What to work on: Please count every line of the following material that holds "with" and give the total alone.

Material provided:
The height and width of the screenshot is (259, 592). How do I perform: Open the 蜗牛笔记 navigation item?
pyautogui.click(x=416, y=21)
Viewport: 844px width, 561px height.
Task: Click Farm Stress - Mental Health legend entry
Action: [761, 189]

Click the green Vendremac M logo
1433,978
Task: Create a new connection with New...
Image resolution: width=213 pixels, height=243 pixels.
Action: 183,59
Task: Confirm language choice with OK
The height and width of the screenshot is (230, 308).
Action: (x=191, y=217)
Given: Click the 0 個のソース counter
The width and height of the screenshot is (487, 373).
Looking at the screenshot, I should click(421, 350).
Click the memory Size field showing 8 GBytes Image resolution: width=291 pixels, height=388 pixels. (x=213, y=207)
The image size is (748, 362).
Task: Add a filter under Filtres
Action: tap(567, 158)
...
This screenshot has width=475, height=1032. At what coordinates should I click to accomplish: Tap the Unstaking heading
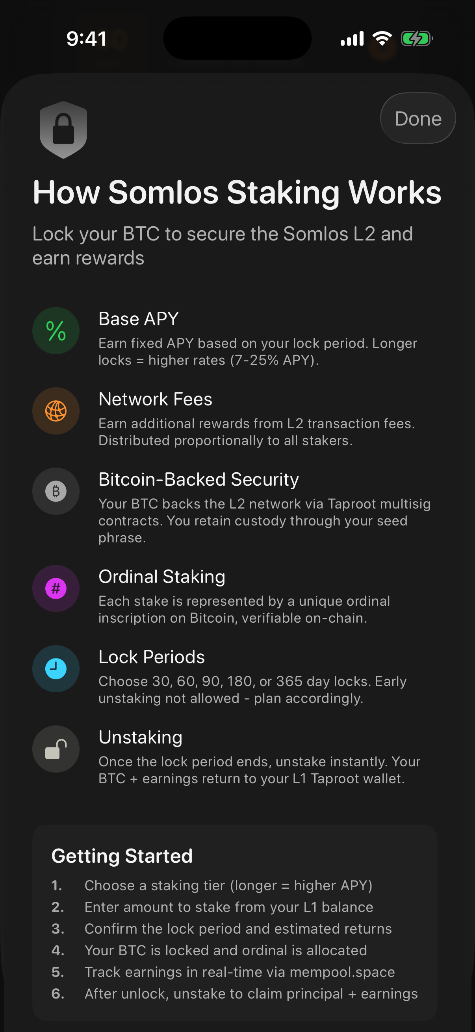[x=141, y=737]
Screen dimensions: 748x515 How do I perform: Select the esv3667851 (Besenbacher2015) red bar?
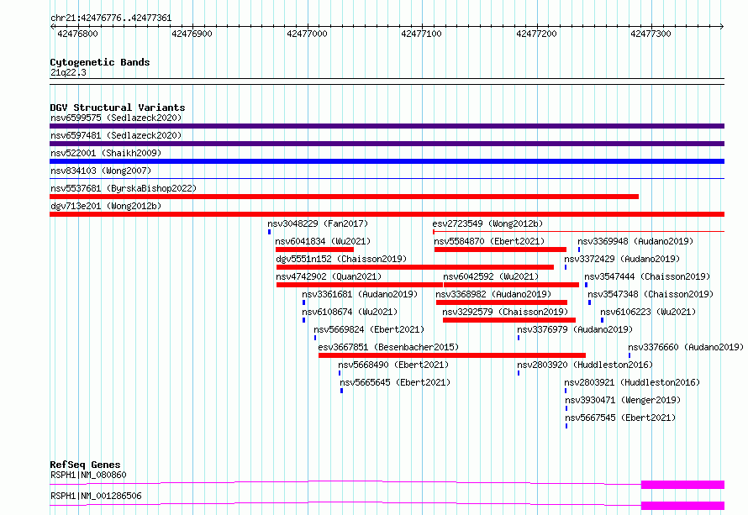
--
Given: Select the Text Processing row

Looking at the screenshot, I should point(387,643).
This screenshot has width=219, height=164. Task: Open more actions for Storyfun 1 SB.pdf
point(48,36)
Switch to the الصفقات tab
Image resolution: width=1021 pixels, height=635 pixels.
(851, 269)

Answer to this exercise: 2